We're setting out to bust hospice care myths in this television report.
Our Sue Ryder Wheatfields Hospice is addressing misconceptions around hospice care by appearing on Monday 26th February's BBC One broadcast of Look North at 6.30pm.
If you've never visited a hospice, you're likely to think that a hospice is a sad place where people go to die; where the atmosphere is gloomy and you will be surrounded by old people. With these myths in mind, it’s no surprise that many people are worried and apprehensive when they're told they would benefit from hospice care.
These are just some of the misconceptions surrounding hospice care – but we at Sue Ryder are determined to prove that the reality is far from this.
On Monday 26th February on BBC One at 6.30pm, BBC Look North will air a news piece about our Wheatfields Hospice in Leeds followed by a special report at 7.30pm on Inside Out.
Helping people understand our work
BBC healthcare correspondent Jamie Coulson has been talking to staff, patients and families at Wheatfields Hospice to find out exactly what hospice care is all about, along with the range of care services people can access – from inpatient and day care through to care in their own home.
The report will demonstrate how everyone – from our clinicians and nursing staff to our housekeepers and cooks – ensures that patients are not only medically cared for, but that everyone who matters in their life is supported as well; how we help build precious memories while they are with us because a birthday or an anniversary, or even a special wish to spend a day at the seaside, are important moments in life to celebrate.
Consultant Chris Kane (left) and Director Kate Bratt-Farrar both appear in the report.
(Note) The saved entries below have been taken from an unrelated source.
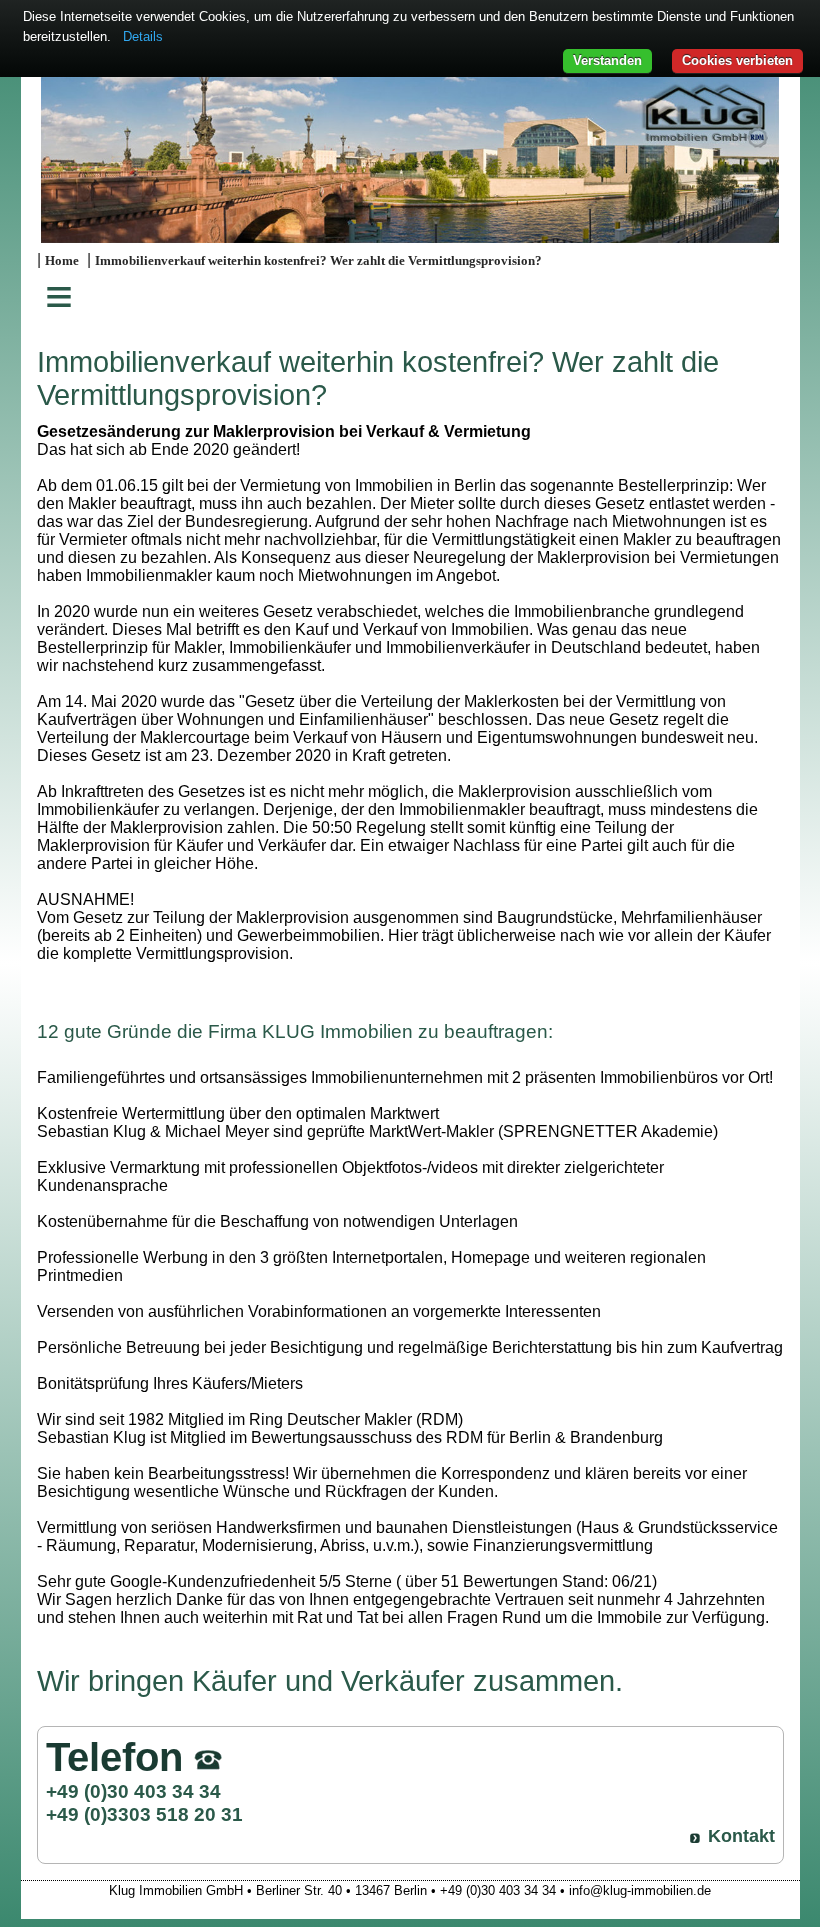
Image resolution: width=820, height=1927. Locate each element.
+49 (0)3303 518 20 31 (144, 1814)
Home (62, 261)
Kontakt (741, 1836)
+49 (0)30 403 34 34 (133, 1791)
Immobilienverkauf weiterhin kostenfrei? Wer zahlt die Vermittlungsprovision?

"It’s so important for us to help people understand the important work we do," says Dr Chris Kane, Consultant in Palliative Care Medicine at Wheatfields. "Often people are worried about attending the hospice because of what public perception can be.
"I really hope this shows people that we’re there to help people live the fullest life possible for the longest time possible," he adds, "and also that being part of the hospice community can bring joy into their lives."
"It’s an amazing opportunity to highlight the work of the hospice," agrees Hospice Director Kate Bratt-Farrar. "What has been truly heartening is how willing our patients and their families have been to speak to the reporter. We even had one woman who hadn’t been fully admitted who was happy to be filmed by the cameras.
"I’m massively proud of our team, and the commitment and compassion they show every day to our patients and their loved ones," Kate concludes.